# Who Is Doing What - 2019 Edition



## WMU05

Tom (mich) said:


> I'm leaving Sunday for a 16-day, seven animal hunt on both the north and south islands of New Zealand. Planned this trip nearly two years ago. Also managed to set aside a day on the north island to fly fish those massive browns we've heard so much about.


Dream trip!

Sent from my SM-G960U using Michigan Sportsman mobile app


----------



## Forest Meister

Huntmaster143 said:


> This is a hunt I would love to hear more details on! I hope you post up some details and pics when you return! In the past, I have had very little interest in international hunting, but New Zealand and Spain have peaked my interest in the past couple years.
> 
> Good luck and safe travels!


Taking our very good northern neighbors to for granted? FM


----------



## Huntmaster143

Forest Meister said:


> Taking our very good northern neighbors to for granted? FM


When I say International, I'm speaking about outside North America. I have two more hunts this season with our favorite friends to the North. Not taking for granted, there are many incredible places in Canada! Hope to hunt them all before my time is up!


----------



## Trunkslammer

DIY backcountry archery elk hunt in Idaho this September with my two hunting buds. Finally got started working out for the trip yesterday. 1.5 miles with 30lb pack yesterday, 1.5 miles today with 54lb pack and a 25 lb child piggyback for a good portion of it. Gunna hit the local sledding hill tomorrow and realize how out of shape I really am. 

Im gunna start a thread soon as I have lots of questions still. None of us have done a hunt quite like this one!


----------



## steelyspeed

Trunkslammer said:


> DIY backcountry archery elk hunt in Idaho this September with my two hunting buds.
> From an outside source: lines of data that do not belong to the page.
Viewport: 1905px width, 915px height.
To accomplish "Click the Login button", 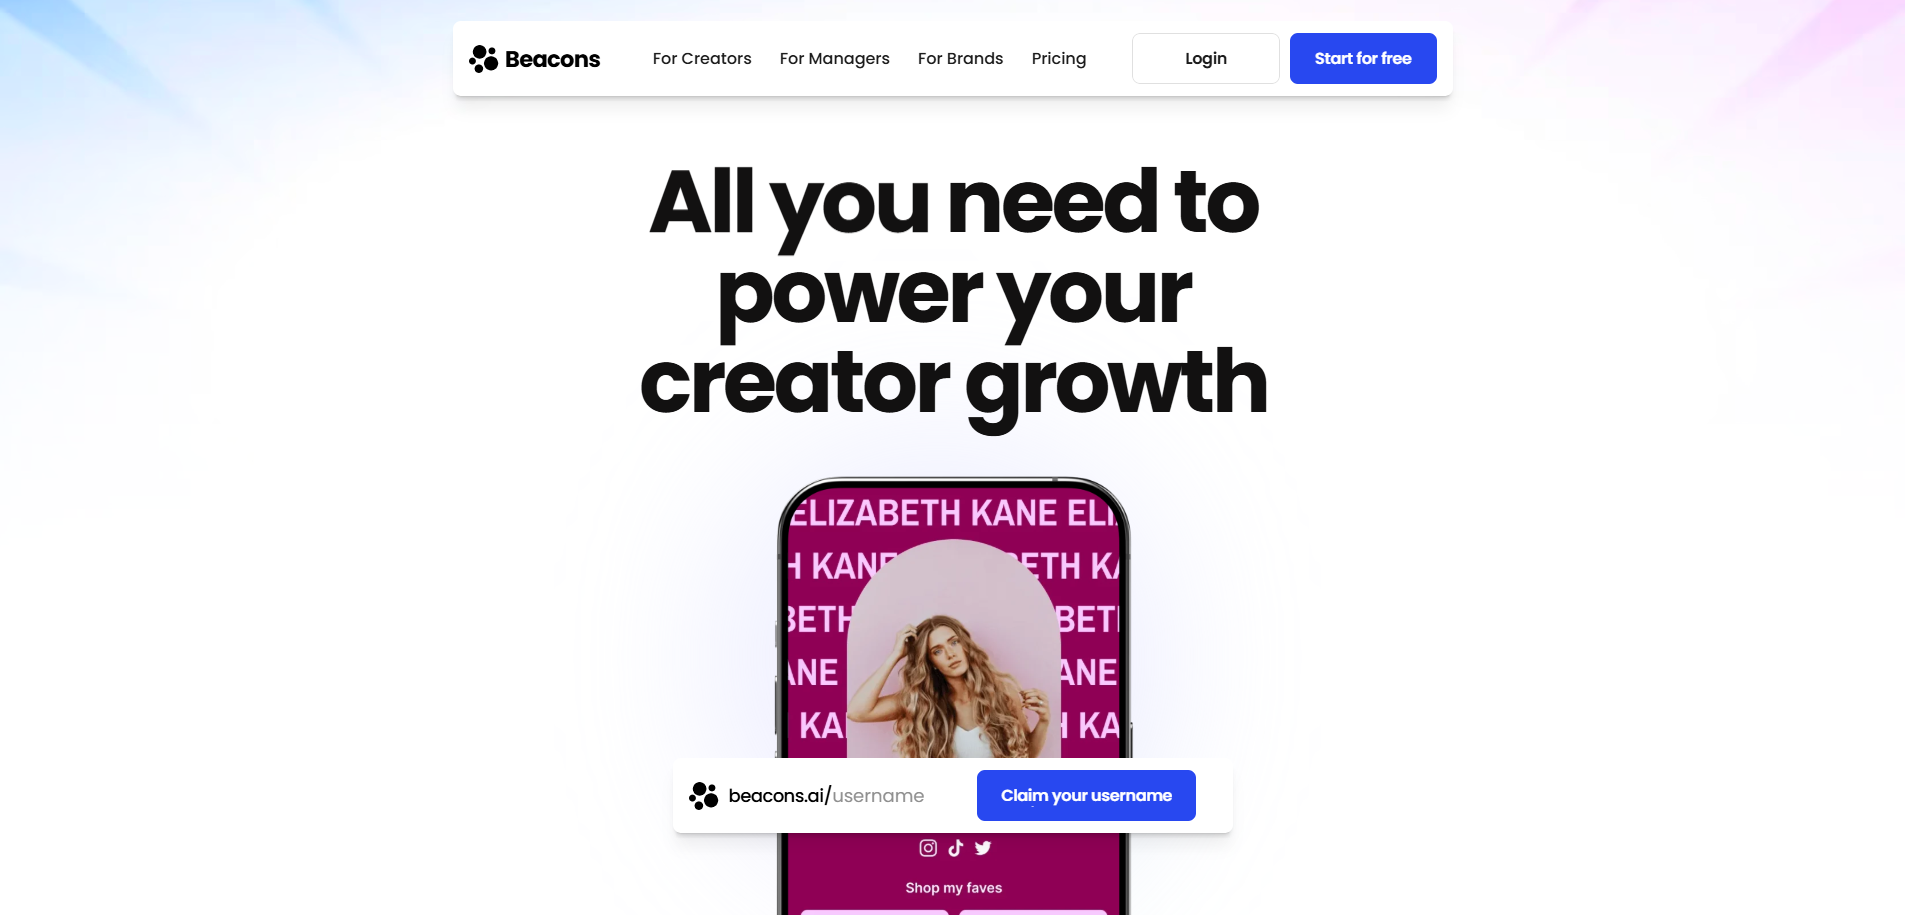I will [1206, 58].
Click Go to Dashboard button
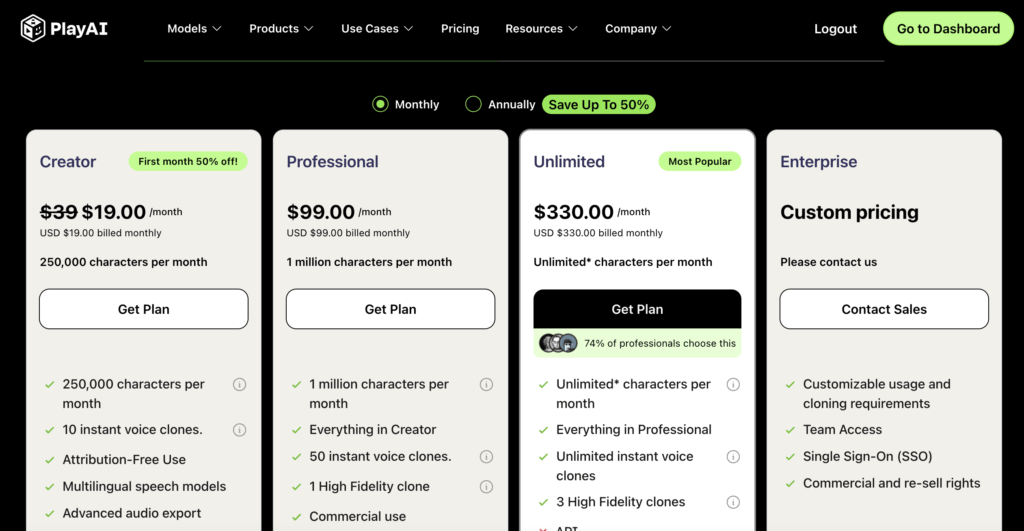This screenshot has height=531, width=1024. [948, 29]
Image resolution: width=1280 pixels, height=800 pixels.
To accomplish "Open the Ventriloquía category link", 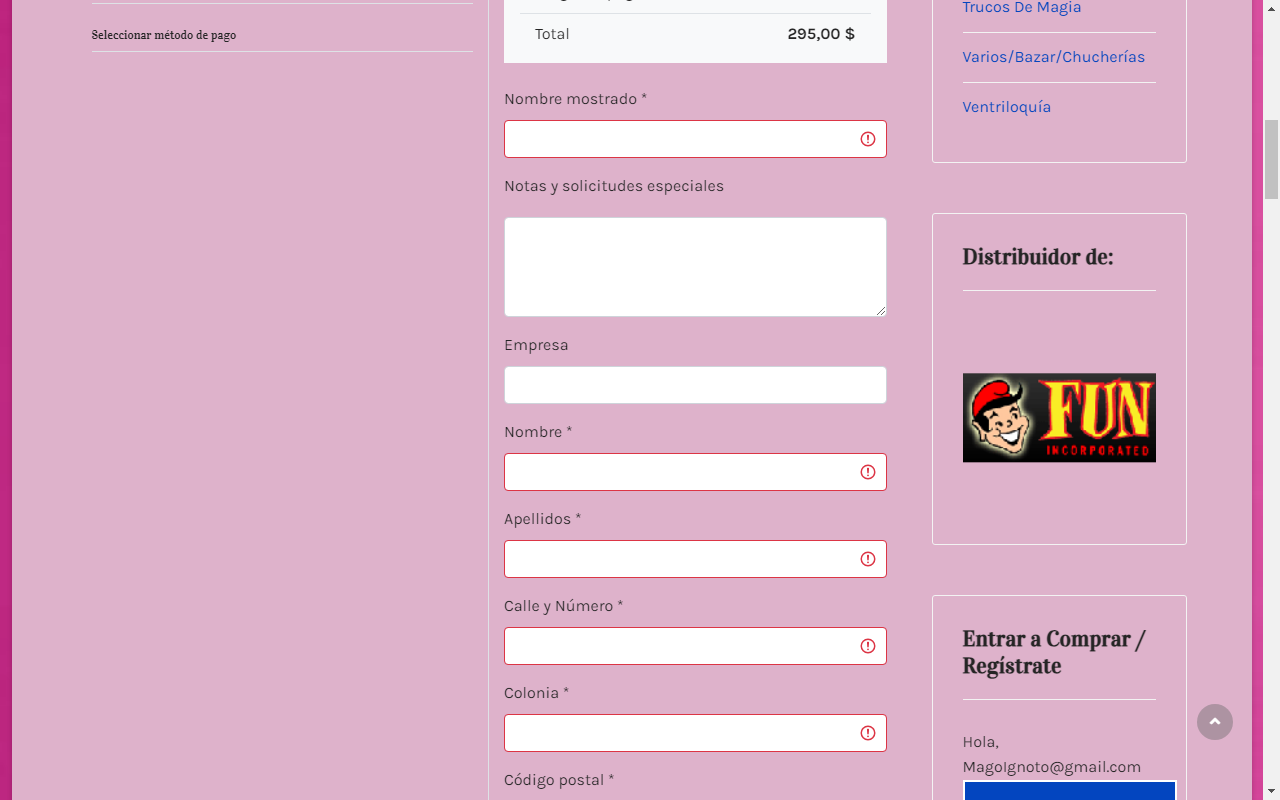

Finally got started working out for the trip yesterday. 1.5 miles with 30lb pack yesterday, 1.5 miles today with 54lb pack and a 25 lb child piggyback for a good portion of it. Gunna hit the local sledding hill tomorrow and realize how out of shape I really am.
> 
> Im gunna start a thread soon as I have lots of questions still. None of us have done a hunt quite like this one!


Please do! Which unit are you hunting? 


Sent from my iPhone using Michigan Sportsman mobile app


----------



## Trunkslammer

Pioneer


----------



## Former grunt

Trunkslammer said:


> DIY backcountry archery elk hunt in Idaho this September with my two hunting buds. Finally got started working out for the trip yesterday. 1.5 miles with 30lb pack yesterday, 1.5 miles today with 54lb pack and a 25 lb child piggyback for a good portion of it. Gunna hit the local sledding hill tomorrow and realize how out of shape I really am.
> 
> Im gunna start a thread soon as I have lots of questions still. None of us have done a hunt quite like this one!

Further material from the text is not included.